In some situations, it can be huge. I try to exercise some discretion, but in general, I prefer personal contact. Emails can be easily misinterpreted. Texting can make absolutely no sense except to those that are familiar with the shorthand. I'm not big on social sites because of all the online viruses floating around. It depends on what I need to communicate. It's really bad because I think some people don't know how to open their mouths. They prefer to give out hints or assume you should know. And you know the real meaning of the word assume.
Well it definitely speeds up communication. Problem is important communications that get intercepted..easily fixed with updated encryption though. Now, the problem would be kids like that boy from Japan. Then again, we had a topic covering mandated population control...so, hmmmm.
Personal contact today is like invading someones space, even in your home. In our house we either communicate to the person in the next room by cell or by texting and we don't live in a 21 room mansion.
If you want to get a touch of the cost of technology and where we are headed in our increasingly impersonal world, your need to see the latest movie, "Up in the Air". Imagine getting laid off by a remote video conference or quiting your job by sending your boss a text message.
It's a shame, Jack that so many people bury themselves behind a mask.

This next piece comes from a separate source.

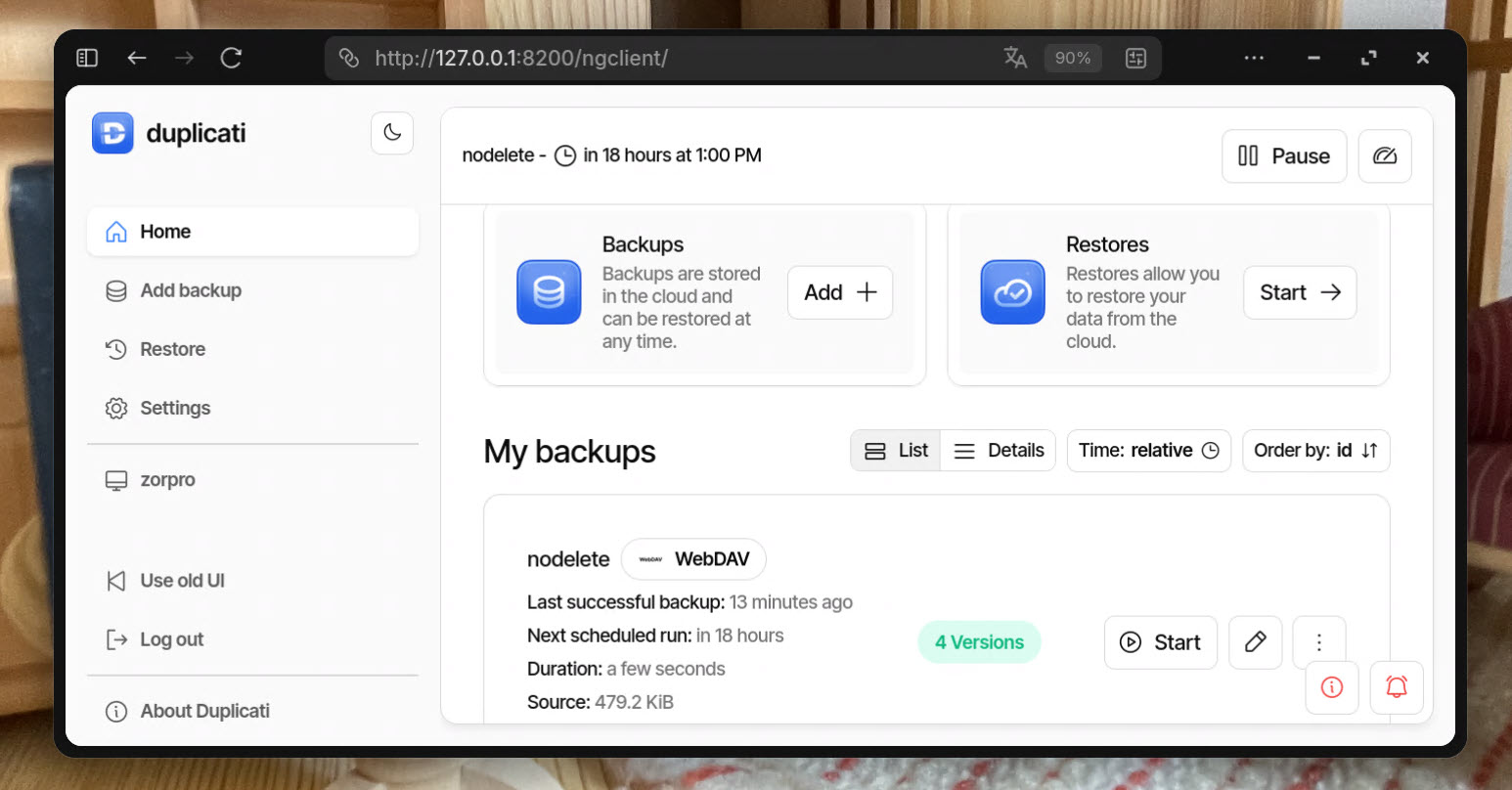Click the 90% zoom level indicator

click(1072, 58)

They communicate without really communicating. It's that handshake or hug that starts the real process of communication.
Now grant you, I'm writing to you through the technology that so many hide behind. But, I know the difference. These technologies are tools. We can use these tools for our benefit, but when we forget the true benefit of communication; that being interaction with people, That hug or handshake, we become lifeless and we lose as a society.

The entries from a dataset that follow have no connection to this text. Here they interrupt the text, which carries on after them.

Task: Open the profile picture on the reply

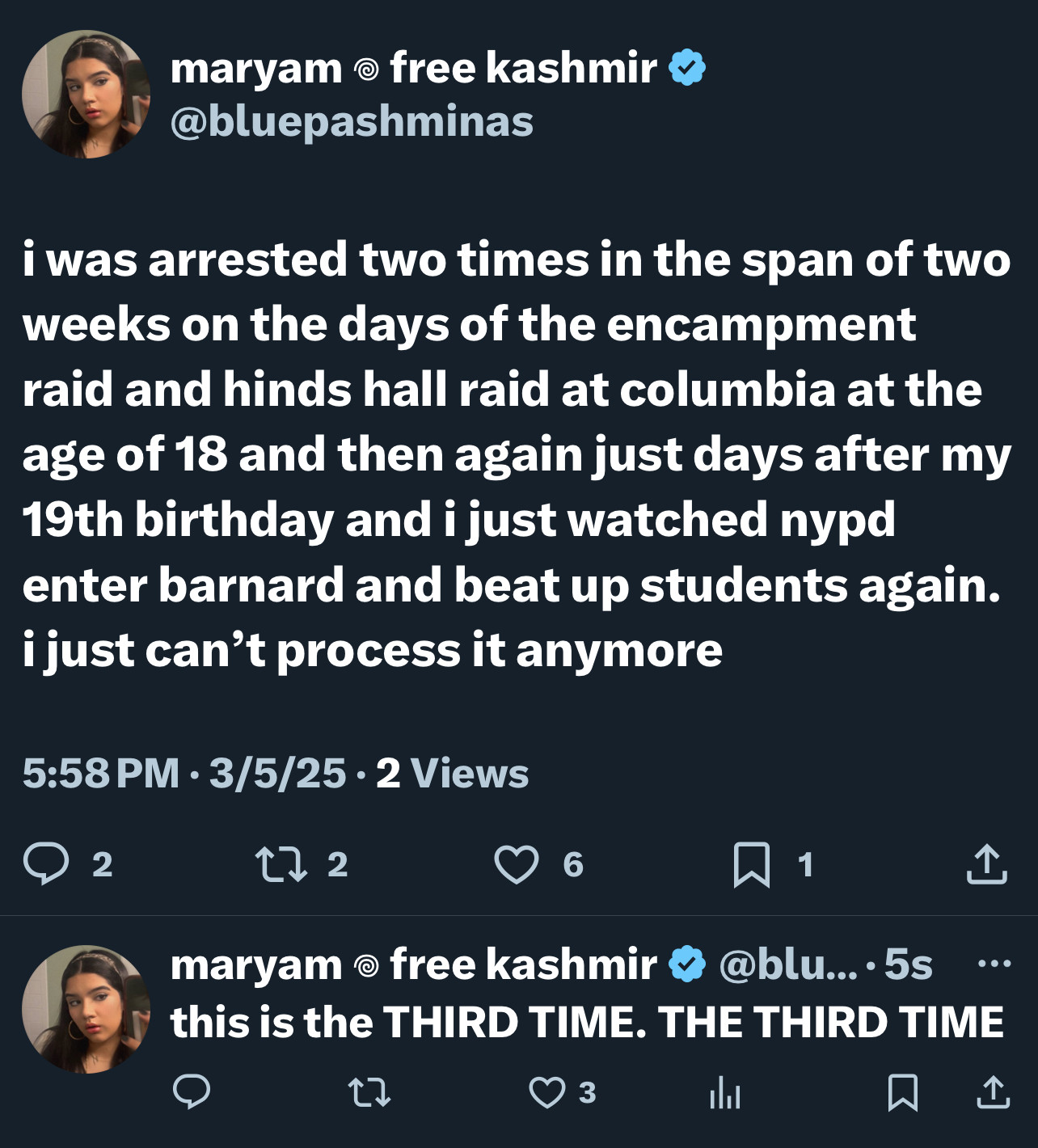Action: (86, 1009)
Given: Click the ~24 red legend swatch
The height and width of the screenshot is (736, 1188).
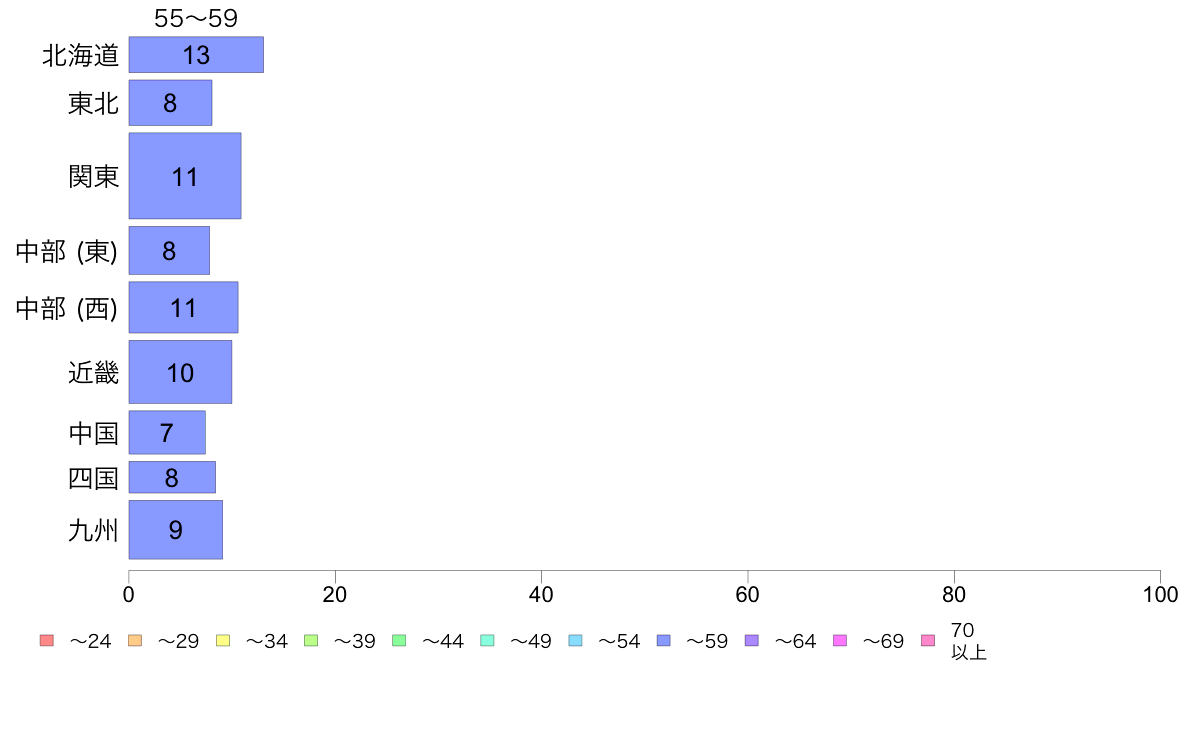Looking at the screenshot, I should (x=47, y=640).
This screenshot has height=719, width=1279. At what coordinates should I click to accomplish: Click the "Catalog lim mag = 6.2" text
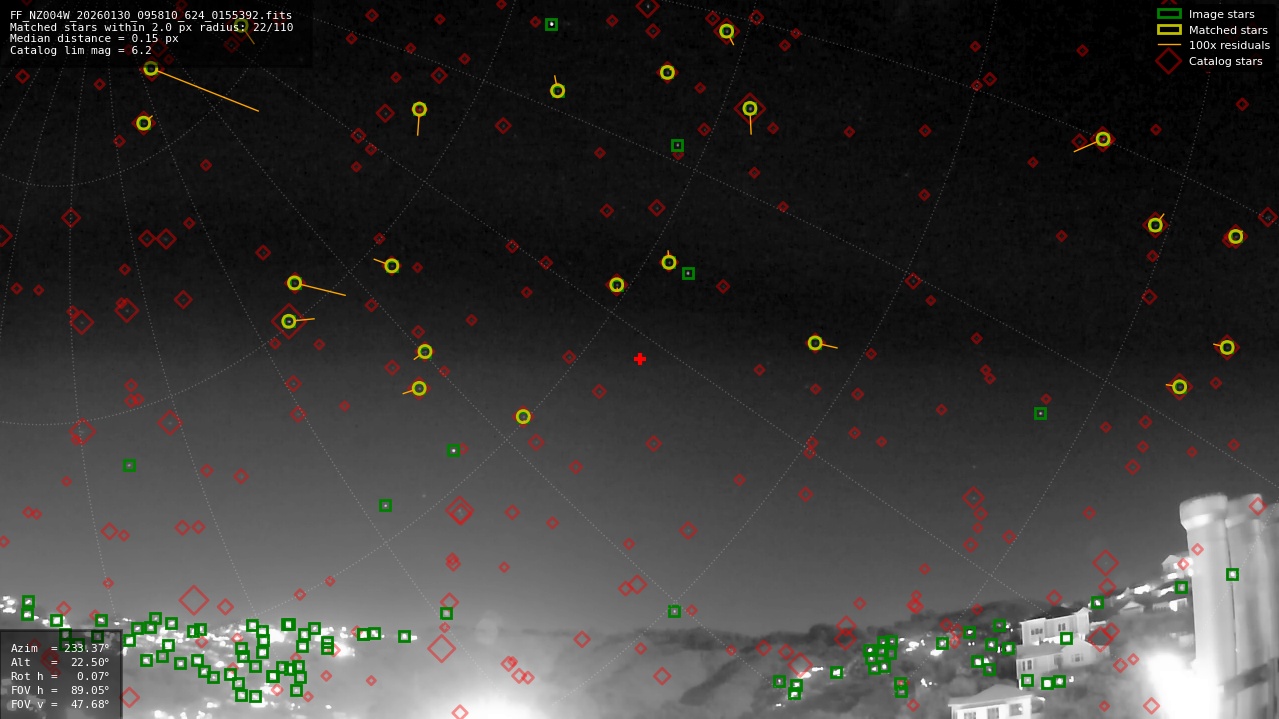point(81,50)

I teach At-Risk students and take them backpacking where there is no cellphone reception. You can tell the level of addiction by the outcry, "what no cellphone? What if a family member dies or gets hurt?" But after three or four days in the wilderness, they often agree they would not have interacted with each other as much as they did if their cellphones had worked.
We are creating a generation of people that have no social skills beyond texting. People don’t talk to each other anymore, they just text or tweet. I don’t think anyone cares what I am doing every second of the day, but some do apparently. We are no long communicating, we are just chronicling.
KUDOS JACK!! I loved your presentation @ 6:49 EST
Technology does not hinder any communication. If anything, it helps for quick conversation!
Growing up, i made my friends through human contact and learned who to trust and who not to. Today we make friends by pushing buttons, no human contact and no emotion's, so how do we learn to trust each other, your friend might as well be a robot. The cost to me is trust and the breakdown of socialization.
Tom,
Orange California
it starts way befor being able to talk. how many babies do you see in parents arms with out a car seat. physical touch is really limited. much less eye to eye contact....
Tell wolf he better quit twittering or he will forget all about you and your part of the program.
You do sound like an old grouch, maybe the Republicans have been leaning on you too much.
"But you also said Jack. You don't pocess a Mobile..." You even have trouble with your Lap-Top!
Merry Christmas Jack. I am happy for your daughter. My her family be bless and that includes you, Jack. Take care, for Jesus Christ is with you. Take care, My Friends at CNN. Merry Christmas.
i think someday the tv will die out & will be streaming channels on the internet ever since 1947 when the ufo crashed in roswell technology has just explode over the last 62 years i think someone has been doing back engineering
Jack, Merry Christmas, and thanks for the fun every afternoon. "See" you next year.
We have to keep adjusting to the environment. The need for human contact will not wane, therefore, we have to find ways to manifest love and concern using all available tools. Communicators learn this from Day One of their education and training. The cost is the learning curve, quite steep for those who pine for the old days, but we just have to move on and get it on.